Had Ant-Man been a Marvel superhero version of Honey, I Shrunk the Kids with visual wit and a healthy sense of microcosmic wonder, it would have been a great movie. If it had been a bittersweet examination of father-daughter relationships in a contemporary comic-book context paralleling Michael Douglas as outcast genius with seemingly diffident daughter played by Evangeline (Lost, The Hobbit) Lilly in contrast to Paul Rudd as a cat-burglar jailbird with a worshipful little daughter, this might have been a pretty good movie. If it had been a Marvel origin story wound up in the warp and woof of Captain America and The Avengers, it might have been a boring film.
Problem is, it’s all of the above. And the mixture of these strands isn’t graceful or mutually enriching. It feels more like someone restlessly turning channels on a television set, jumping between similar stories. Fanboys will grouse about how the Ant-Man story changed from comic to script (though their biggest legitimate complaint is all the fuss applied to proving that woman can be strong, too. Comic fans already know that, America). The emotional discussions here are stiffer than cardboard. There are psychedelic moments, but the best parts feature Rudd as Ant-Man running into trouble on a disco dance floor, on a spinning LP, and up against Thomas the Train. Little things do count.
This seemed a lively prospect to follow up Guardians of the Galaxy, a film also based on an obscure comic book mixing special-effects marvels with a brilliant sense of humor.

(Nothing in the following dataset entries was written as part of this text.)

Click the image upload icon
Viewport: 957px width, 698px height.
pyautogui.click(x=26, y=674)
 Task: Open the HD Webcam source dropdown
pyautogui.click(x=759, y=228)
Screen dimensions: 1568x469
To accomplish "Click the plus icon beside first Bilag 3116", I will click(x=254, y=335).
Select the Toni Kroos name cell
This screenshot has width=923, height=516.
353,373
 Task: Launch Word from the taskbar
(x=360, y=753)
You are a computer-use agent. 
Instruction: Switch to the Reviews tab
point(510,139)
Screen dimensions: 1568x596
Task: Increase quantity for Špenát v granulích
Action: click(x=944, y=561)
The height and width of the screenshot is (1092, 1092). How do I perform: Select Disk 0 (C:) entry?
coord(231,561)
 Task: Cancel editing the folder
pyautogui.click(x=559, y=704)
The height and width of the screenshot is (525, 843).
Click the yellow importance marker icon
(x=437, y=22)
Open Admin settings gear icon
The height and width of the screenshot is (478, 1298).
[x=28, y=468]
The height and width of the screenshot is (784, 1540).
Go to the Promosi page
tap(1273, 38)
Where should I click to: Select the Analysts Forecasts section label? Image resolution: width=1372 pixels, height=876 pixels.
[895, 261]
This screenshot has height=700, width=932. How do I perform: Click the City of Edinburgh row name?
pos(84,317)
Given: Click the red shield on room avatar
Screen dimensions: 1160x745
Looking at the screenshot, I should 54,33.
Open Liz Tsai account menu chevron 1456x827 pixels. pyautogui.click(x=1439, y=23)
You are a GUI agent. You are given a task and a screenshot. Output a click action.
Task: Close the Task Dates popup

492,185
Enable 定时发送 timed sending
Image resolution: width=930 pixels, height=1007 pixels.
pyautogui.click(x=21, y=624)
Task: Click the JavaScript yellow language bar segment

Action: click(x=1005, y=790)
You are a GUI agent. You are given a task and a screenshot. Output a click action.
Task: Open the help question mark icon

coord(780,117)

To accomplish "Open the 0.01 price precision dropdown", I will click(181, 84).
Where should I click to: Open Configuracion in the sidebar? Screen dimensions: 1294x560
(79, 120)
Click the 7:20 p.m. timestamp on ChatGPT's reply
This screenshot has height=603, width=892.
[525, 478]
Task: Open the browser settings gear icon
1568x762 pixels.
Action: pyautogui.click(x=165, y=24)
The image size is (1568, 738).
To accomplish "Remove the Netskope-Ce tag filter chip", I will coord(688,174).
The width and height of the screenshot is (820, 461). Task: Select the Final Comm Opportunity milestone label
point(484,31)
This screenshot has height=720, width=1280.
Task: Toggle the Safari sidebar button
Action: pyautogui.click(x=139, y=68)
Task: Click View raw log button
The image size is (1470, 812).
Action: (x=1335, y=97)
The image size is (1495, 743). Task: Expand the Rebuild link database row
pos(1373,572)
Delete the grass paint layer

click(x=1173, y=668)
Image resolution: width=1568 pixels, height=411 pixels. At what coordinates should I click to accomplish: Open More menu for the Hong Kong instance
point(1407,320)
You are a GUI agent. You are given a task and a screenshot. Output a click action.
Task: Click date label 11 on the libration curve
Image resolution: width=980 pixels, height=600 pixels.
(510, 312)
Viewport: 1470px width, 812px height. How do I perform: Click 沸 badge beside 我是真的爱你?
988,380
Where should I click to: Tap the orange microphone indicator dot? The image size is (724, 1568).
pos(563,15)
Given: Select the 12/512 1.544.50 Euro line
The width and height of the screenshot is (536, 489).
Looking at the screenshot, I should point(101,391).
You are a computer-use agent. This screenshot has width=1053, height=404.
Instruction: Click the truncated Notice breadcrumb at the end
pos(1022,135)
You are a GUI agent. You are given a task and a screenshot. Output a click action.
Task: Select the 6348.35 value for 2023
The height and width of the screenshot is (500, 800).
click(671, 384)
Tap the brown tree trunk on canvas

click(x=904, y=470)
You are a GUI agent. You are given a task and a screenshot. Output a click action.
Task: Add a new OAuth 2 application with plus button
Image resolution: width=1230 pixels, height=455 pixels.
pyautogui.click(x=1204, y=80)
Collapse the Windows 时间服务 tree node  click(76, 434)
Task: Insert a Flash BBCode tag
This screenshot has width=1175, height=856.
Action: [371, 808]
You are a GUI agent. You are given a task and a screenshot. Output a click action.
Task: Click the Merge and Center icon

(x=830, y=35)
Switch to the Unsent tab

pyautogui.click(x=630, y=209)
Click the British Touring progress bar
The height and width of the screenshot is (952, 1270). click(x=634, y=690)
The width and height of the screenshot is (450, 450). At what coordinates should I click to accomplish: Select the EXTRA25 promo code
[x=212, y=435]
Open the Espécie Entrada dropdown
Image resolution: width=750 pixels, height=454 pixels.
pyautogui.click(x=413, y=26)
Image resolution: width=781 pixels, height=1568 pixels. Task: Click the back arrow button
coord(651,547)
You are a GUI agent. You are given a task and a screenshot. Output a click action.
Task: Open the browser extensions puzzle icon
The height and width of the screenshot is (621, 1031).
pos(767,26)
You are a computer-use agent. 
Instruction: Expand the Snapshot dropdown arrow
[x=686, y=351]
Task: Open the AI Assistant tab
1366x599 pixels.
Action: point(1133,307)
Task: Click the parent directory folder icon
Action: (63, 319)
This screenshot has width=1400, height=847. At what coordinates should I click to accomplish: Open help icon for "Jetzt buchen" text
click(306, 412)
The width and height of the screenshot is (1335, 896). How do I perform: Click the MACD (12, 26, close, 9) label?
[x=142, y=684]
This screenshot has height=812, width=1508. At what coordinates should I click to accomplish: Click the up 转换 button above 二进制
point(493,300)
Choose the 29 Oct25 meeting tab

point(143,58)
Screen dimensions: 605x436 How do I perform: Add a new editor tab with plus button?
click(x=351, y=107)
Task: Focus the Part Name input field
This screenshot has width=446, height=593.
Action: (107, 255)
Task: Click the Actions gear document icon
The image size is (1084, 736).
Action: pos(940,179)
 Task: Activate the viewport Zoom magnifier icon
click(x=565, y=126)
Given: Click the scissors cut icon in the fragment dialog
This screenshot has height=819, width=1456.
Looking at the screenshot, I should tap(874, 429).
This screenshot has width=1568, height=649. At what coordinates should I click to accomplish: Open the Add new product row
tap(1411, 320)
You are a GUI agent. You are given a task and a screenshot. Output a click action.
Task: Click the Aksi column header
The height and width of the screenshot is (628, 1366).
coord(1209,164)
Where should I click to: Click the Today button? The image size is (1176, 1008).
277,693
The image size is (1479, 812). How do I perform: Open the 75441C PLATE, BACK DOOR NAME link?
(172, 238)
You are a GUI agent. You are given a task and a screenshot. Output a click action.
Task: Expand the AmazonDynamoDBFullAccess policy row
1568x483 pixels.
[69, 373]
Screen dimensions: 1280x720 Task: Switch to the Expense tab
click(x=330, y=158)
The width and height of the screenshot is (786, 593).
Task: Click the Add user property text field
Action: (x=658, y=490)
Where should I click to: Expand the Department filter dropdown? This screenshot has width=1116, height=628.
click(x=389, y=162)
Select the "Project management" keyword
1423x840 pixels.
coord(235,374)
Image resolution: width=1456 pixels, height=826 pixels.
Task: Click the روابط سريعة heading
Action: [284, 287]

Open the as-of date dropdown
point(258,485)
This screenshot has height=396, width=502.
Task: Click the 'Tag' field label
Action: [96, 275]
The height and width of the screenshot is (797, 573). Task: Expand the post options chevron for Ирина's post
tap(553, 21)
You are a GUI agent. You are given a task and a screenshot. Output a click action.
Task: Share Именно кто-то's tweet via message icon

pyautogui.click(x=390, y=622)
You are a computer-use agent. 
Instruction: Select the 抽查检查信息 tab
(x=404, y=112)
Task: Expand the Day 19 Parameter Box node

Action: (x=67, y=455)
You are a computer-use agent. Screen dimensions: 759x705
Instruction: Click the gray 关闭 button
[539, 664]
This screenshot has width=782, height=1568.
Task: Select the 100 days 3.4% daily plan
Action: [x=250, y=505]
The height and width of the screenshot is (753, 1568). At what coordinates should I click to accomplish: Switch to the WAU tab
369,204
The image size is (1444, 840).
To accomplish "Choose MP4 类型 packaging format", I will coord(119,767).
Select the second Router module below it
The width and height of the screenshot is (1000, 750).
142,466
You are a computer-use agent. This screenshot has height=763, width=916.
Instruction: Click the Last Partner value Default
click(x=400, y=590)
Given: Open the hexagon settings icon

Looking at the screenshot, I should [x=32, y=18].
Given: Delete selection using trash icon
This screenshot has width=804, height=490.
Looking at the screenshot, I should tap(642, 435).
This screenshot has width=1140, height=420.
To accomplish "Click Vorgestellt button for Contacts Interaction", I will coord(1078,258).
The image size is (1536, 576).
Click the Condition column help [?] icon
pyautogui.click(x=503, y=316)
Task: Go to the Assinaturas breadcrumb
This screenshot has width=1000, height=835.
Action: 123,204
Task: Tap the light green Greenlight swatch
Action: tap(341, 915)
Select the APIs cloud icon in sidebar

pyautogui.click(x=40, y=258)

Marvel originally picked Edgar (Shaun of the Dead, Scott Pilgrim) Wright to helm Ant-Man, but a falling-out left behind a film doomed to hodgepodge — multiple writers and a director whose earlier credits aren’t stellar. What should have been fun ended up overinflated with too much awkward Disney moralizing. Ant-Man’s miniscule mission first got expanded, and then it shrunk.